L – Mon papa, son Leïca et ses bovins
Comme vous le savez mon papa était photographe à Air France. Il aimait photographier sur le tarmac d’Orly toutes sortes d’oiseaux, surtout la jolie Caravelle, mais l’été, sa préférence allait vers les bovins. D’ailleurs il m’avait acheté une petite boîte cylindrique qui, lorsque je la secouais, lançait un grand « Meuuuuuuuuuuuuuuuuuuh ». On y croyait tellement qu’un jour au poste de Douane franco-suisse de la Chaux-de-fonds, j’ai secoué mon cylindre et aussitôt le douanier a demandé : « Pas d’animaux à déclarer ? ». Je n’oublierai jamais sa tête quand je lui ai montré mon cylindre et quand il a dit « Vous auriez pu cacher un chat, ou un chien… ». Un autre jour de vacances, en jouant au badminton, mon père rata le volant que j’avais lancé drôlement fort, si bien qu’il passa au dessus de sa tête et atterrit sur la langue d’une vache qui baillait juste derrière lui. Elle l’avala sans même le brouter. Elle avait comme un sourire à l’oeil en me voyant approcher.
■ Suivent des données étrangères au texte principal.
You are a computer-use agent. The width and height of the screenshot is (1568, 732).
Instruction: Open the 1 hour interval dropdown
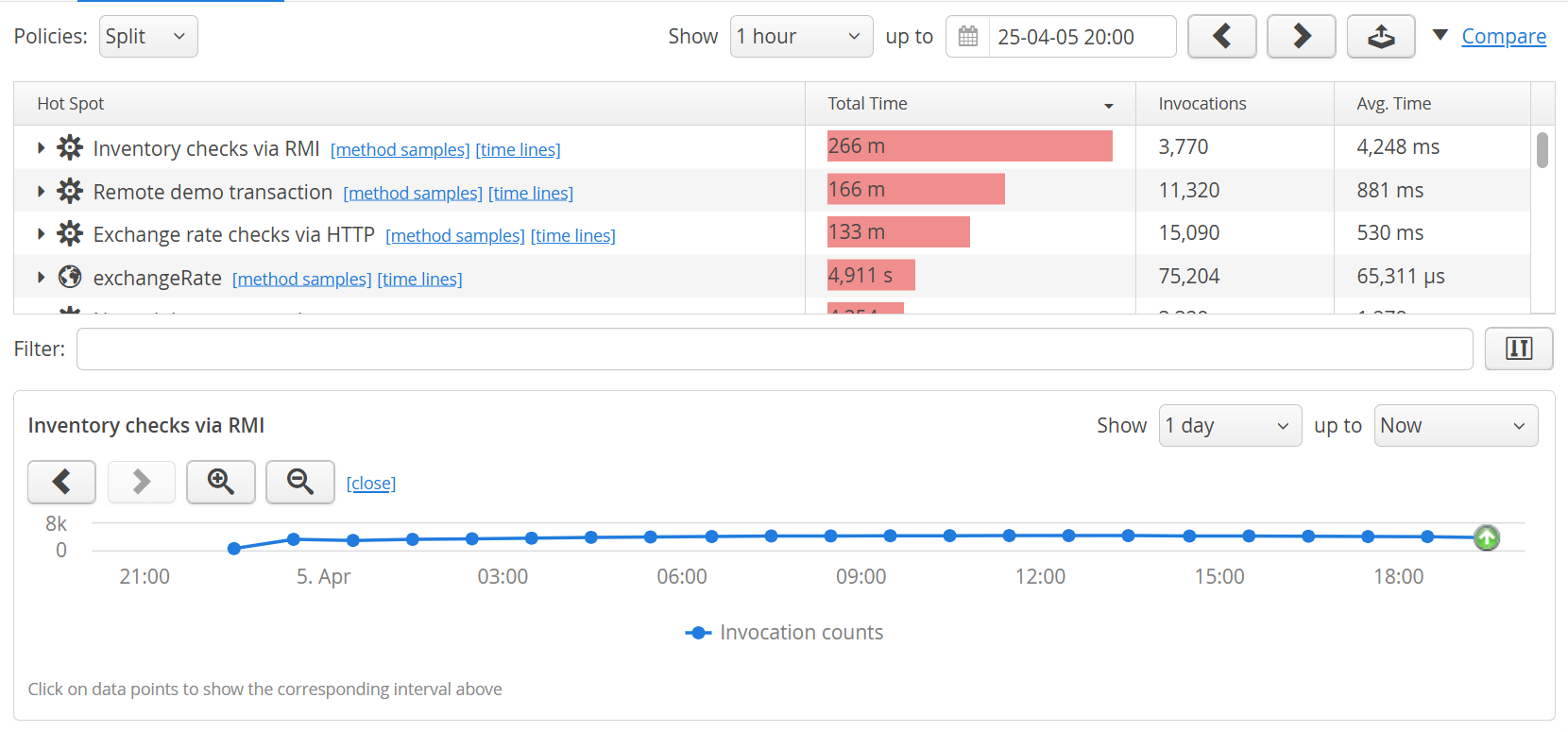[x=800, y=37]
Des vaches, j’aimais bien aussi leur clochette et leur cornes. C’est pourquoi mon papa m’avait acheté une corne qui fait un boucan du tonnerre quand on souffle dedans, et ma maman un clochette en m’interdisant de me l’accrocher autour du cou. Ce qui était bien avec ces jouets de vaches, c’est que l’on pouvait jouer des deux en même temps. C’était bien utile quand on passait à la douane avec une montre suisse cachée dans un gros pain et que le douanier posait un tas de questions à mes parents. Je n’avais qu’à souffler un long coup dans ma corne en agitant ma clochette pour que le douanier nous dise : « C’est bon vous pouvez circuler ».
Les vaches, j’aimais aussi les voir autour de la fruiterie. Dans le Jura c’est le nom de leur usine à fromage, rien à voir avec les fruits. D’ailleurs, mon père aimait photographier des scènes de traite dans les champs et même dans la montagne. Les bovins sont des modèles faciles car ils ne bougent pas pendant que mon père appuie sur le déclencheur de son Rolleiflex ou de son Leïca. Parfois, j’aimais passer sous les barbelés et m’approcher de ces animaux. Eux, ils n’ont même pas peur, mais c’est ma maman qui en avait toujours peur, surtout la fois où je me suis approché d’un taureau qui m’a poursuivi jusqu’au fil de fer barbelé tout rouillé qui m’a déchiré mon pantalon. Ma maman était tellement contente que je sois arrivé avant le taureau qu’elle ne m’a pas grondé pour mon pantalon.
Vous avez compris combien je m’amusais avec toutes ces bêtes à cornes et comme j’aimais taquiner mes parents à leur approche ! Cela faisait toujours de belles photos souvenirs inoubliables pour mon papa.
Quel plaisir d’imaginer le bonheur partagé entre père et enfant au contact de ces bons animaux!